Regional disruptions are fragmenting bunker supply access globally, leaving some regions flush and others under strain — adding around EUR 4.6 bn in additional costs on the industry since the war began.

Why this matters: This is a logistics problem masquerading as an energy crisis. The pressure point includes both oil supply and access to fuel at the right place and time. The closure of Hormuz has forced vessels to reroute from the Gulf toward Asian ports, concentrating demand into fewer bunkering hubs, and breaking the link between supply and access.

The network

Disruptions are reshaping the network: As the world’s third-largest bunkering hub, repeated attacks on Fujairah have forced partial shutdowns, with suppliers declaring force majeure. Despite these disruptions, some market participants report ongoing operational continuity — “Fujairah, as of now, has ample product availability for bunker inquiries and operations are running fairly smoothly,” Senior Purchaser at Unicore Sean Burgin told EnterpriseAM.

Demand has all but vanished — with flows constrained, “demand has dropped to an almost standstill compared to the usual bunkering activity, which would result in some 40-50 bunkerings per day,” Burgin said.

What remains is limited: “The only bunkering still occurring [in Fujairah] is ship-to-ship from barges. Once those stocks are gone, bunkering stops entirely,” Tue Nielsen, CEO of Ofiniti, told the Financial Times.

Reliability is coming into question: That volatility has degraded the port as a dependable refueling node, pushing demand toward alternative hubs like Singapore.

Singapore is holding up, but the math doesn’t look great: Inventories have been building as authorities stockpile and shipowners delay purchases at elevated prices, but that buffer is expected to erode quickly, with several Singapore-based petrochemicals suppliers already issuing force majeure notices.

Prices have thus reacted accordingly: Very low sulfur fuel oil in Singapore jumped from USD 486 per ton in mid-February to around USD 1k by late-March, while in Fujairah it rose from USD 476 to USD 1.2k. Marine gas oil surged from USD 669 for Singapore and USD 747 for Fujairah to around USD 1.8k per ton for both hubs.

On the flip side, Atlantic bunkering hubs are holding up better. Asian buyers are “outbidding” Atlantic orders for spot fuel, pushing Singapore up USD 250 per ton over Rotterdam by late March – up from just USD 26 pre-war. Europe’s less exposed supply lines mean ships rerouted from the Gulf may face fewer bottlenecks.

The echoes

The shift is forcing vessels into unusual roles: Operators are taking the unusual step of skipping cargo altogether to transport fuel to where it’s needed. Tanker and container ships are increasingly being used to reposition fuel across routes, with some companies forgoing cargo to load additional bunker volumes, as some voyages between US and Singapore have become an ad hoc fuel corridor.

But the shift hasn’t scaled: “The impact has been limited, there was a short term focus when bunker prices peaked in the second week of the conflict and stem sizes for bunker orders were minimized,” Burgin said.
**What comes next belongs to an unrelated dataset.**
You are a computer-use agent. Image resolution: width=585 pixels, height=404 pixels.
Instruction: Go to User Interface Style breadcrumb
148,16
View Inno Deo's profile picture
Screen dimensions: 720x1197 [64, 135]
The behavior reflects the scale of the fuel shock hitting the industry. Shipping lines are already paying the price — as firms with long-term fuel contracts are still exposed through quarterly price resets, as the surge in prices added some USD 82k per day to the operating cost of a large crude tanker. Across the industry, fuel now accounts for some 60% of a ship’s typical operational costs.

The costs are being passed on: Maersk says it has “no alternative” but to introduce a temporary emergency bunker surcharge to cover fuel availability and cost, while Hapag-Lloyd noted it’s absorbing an additional USD 40-50 mn per week in costs, driven primarily by fuel.
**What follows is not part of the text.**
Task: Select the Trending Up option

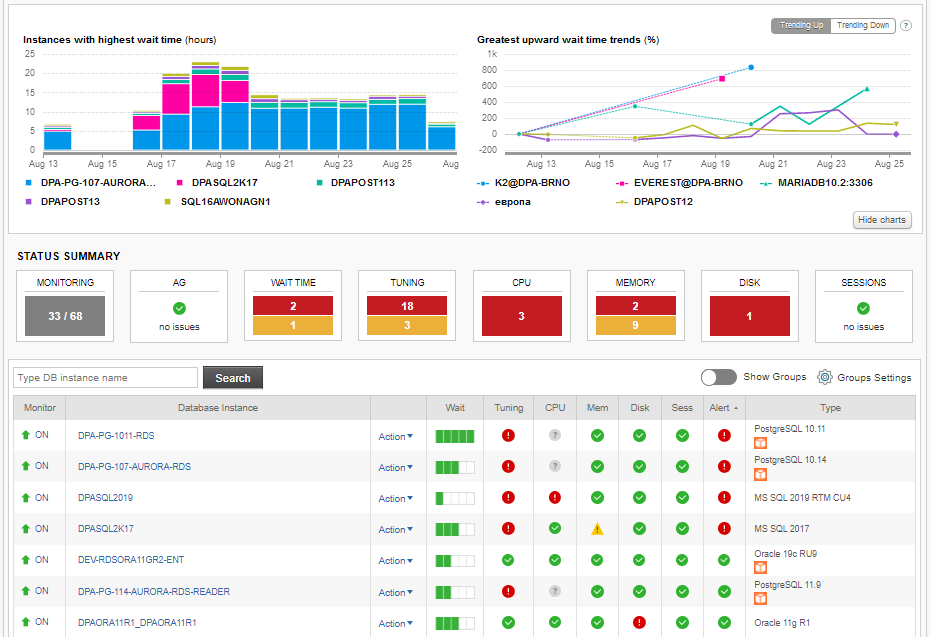Action: [x=801, y=26]
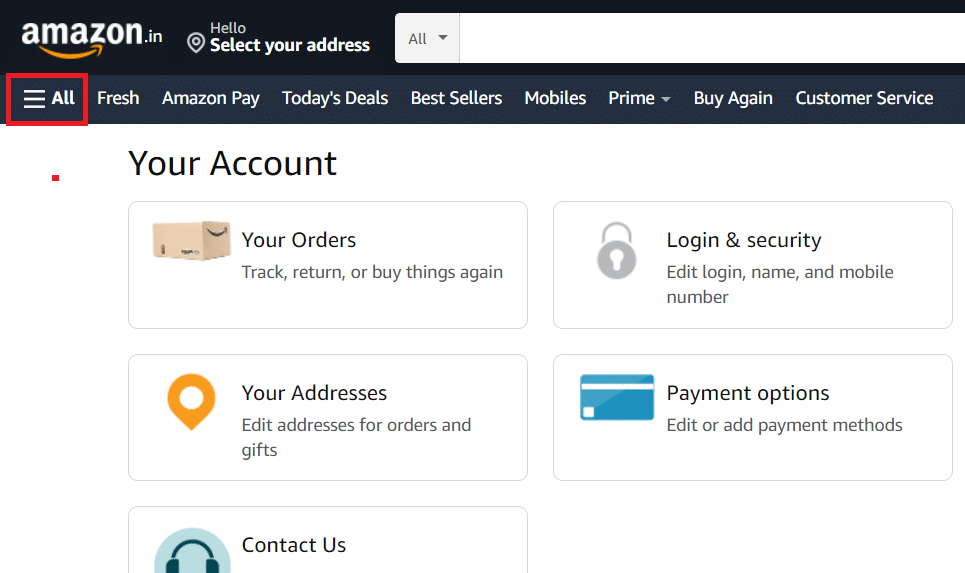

The disruption is large enough to distort the transition narrative. The spike in bunker prices has narrowed — and in some ports eliminated — the cost gap between conventional and cleaner fuels. That flips a long-standing argument: the issue is no longer that green fuels are too expensive, but that fossil fuels are structurally volatile under geopolitical stress.

The major anxiety: What happens if the Red Sea joins the closure trend?

Longer routes raise fuel demand, but regional bunker hubs may see demand dampen. “This will result in bunker ports such as West Africa, Port Louis, Salalah, amongst others, seeing a rise in bunker demand,” Burgin told us.

The system adapts, but at a cost: “The longer the disruption occurs, the more vessels amend their bunker lifting patterns as they adapt to secure fuel in ports that meet their requirements commercially and operationally,” Burgin adds. That adjustment keeps the system moving, but pushes it toward longer routes, higher consumption, and a more fragmented fueling map.

Our take

Demand is being reshuffled across the system, with some ports scaling supply while others are tightening. The longer disruptions persist, the more bunker hubs — reliant on Gulf-linked flows — will be forced to source from alternative markets.